Kraftorte und Werkzeug

Unsere Vorfahren kannten sie: Die besonderen Orte in der Natur, an denen bestimmte Stimmungen gut aufgehoben, bestimmte Einsichten leichter zugänglich und hilfreiche Kräfte verfügbar waren.

In unserer Zeit gibt es zwar noch ein vages Verständnis dafür, dass „Natur gut tut“– jede/r weiß, dass ein Spaziergang im Wald oder ein paar stille Minuten am See beruhigen und Kraft geben. Doch die meisten haben das Wissen um die Kraftorte verloren. Während der Auszeit „Was Dir wirklich wichtig ist“ lernen Sie solche Kraftorte kennen…

Ein starker Kraftort wird zu dem was er ist, durch drei Faktoren:

  • seine örtlichen Gegebenheiten (Lage, Geologie und Bestand an belebter Natur)
  • sein Gedächtnis
  • die Verbindung zwischen Ort und Besucher/in

Während unserer Auszeiten reisen wir an drei besondere Orte auf drei Kontinenten: In das Anagagebirge auf Teneriffa – eine Vulkaninsel mit außerordentlicher Fauna, Flora und Geschichte (mehr dazu in den nächsten beiden Beiträgen). Auf die Insel Koh Phangan im Golf von Siam – eine Pazifikinsel, größtenteils bewachsen mit tropischem Urwald und bei den Einheimischen wegen ihrer Bedeutung für frühere Rituale und traditioneller Feierlichkeiten auch die „Insel der Grenzen“ genannt. Und in das thüringische Werratal, ein Juwel im Thüringer Becken, Zentrum germanischer Geschichte und Südspitze eines einmaligen Naturparks. Allein diese „Kulissen“ für unsere Exkursionen und Elementarerlebnisse während der Auszeit sind von außerordentlicher Schönheit und Unberührtheit.

Die Plätze selbst, zu denen wir während der Seminarwochen gelangen, verfügen zudem über außergewöhnliche Felsformationen oder Wasserläufe, phänomenale Baumriesen oder erhebende Ausblicke. Sämtlich sind sie gehütet von wenigen eingeweihten  Einheimischen, denn sie sind seit Jahrhunderten Orte der inneren Sammlung und/oder Initiation.

Dies nenne ich das „Gedächtnis“ eines Ortes: Orte, an denen viele Momente der Andacht und Hingabe stattgefunden haben und die (auch deshalb) eine besondere Fürsorge durch die Menschen erfahren, tragen eine besondere Atmosphäre oder Aura, die spürbar ist für ihre Besucher/innen.

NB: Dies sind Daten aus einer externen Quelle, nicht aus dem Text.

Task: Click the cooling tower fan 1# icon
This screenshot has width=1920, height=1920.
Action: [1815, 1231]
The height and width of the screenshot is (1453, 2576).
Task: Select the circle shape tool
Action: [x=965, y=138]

Nicht selten wachsen an solchen Orten auch „Medizinpflanzen“ – Pflanzen also, die durch ihre Inhaltstoffe oder pure Präsenz eine besondere Wirkung auf den Menschen haben.

So findet man im Anagagebirge nicht nur eine Vielzahl von Heilpflanzen, die auch in der modernen Medizin Bedeutung haben (etwa Sarsaperilla oder Artemisia), sondern auch Pflanzen, etwa aufgrund psychotroper oder spritueller Wirkung verehrt werden.

In Thailand finden wir die außergewöhnlichsten Formen von Pflanzenwesen – sei es nun der wilde Ingwer mit seiner vitalisierenden Präsenz oder die endogenen Lianen, die besondere Plätze verbergen oder öffnen können.

Die Drachenbäume auf den Kanaren sind nicht durch Zufall im Zentrum des Totenkults der Guanchen – als Formation inmitten der Berge erinnern sie an unsere Verhaftung mit Mutter Erde und die Verletzlichkeit unserer Wurzeln.

Ein wichtiger Aspekt unserer Auszeiten ist es, die persönliche Rückverbindung mit sich selbst, der Natur und dem Leben wiederherzustellen und Erfahrungen zu vermitteln, die den bisherigen Horizont öffnen hin zu einem erweiterten, selbstbestimmten Leben. An den Kraftplätzen entsteht die hierzu erforderliche innere Stille und Andacht mit Leichtigkeit – so dass traditionelle Rituale oder die schlichte Betrachtung belebter Natur ihre nachhaltige Wirkung entfalten können.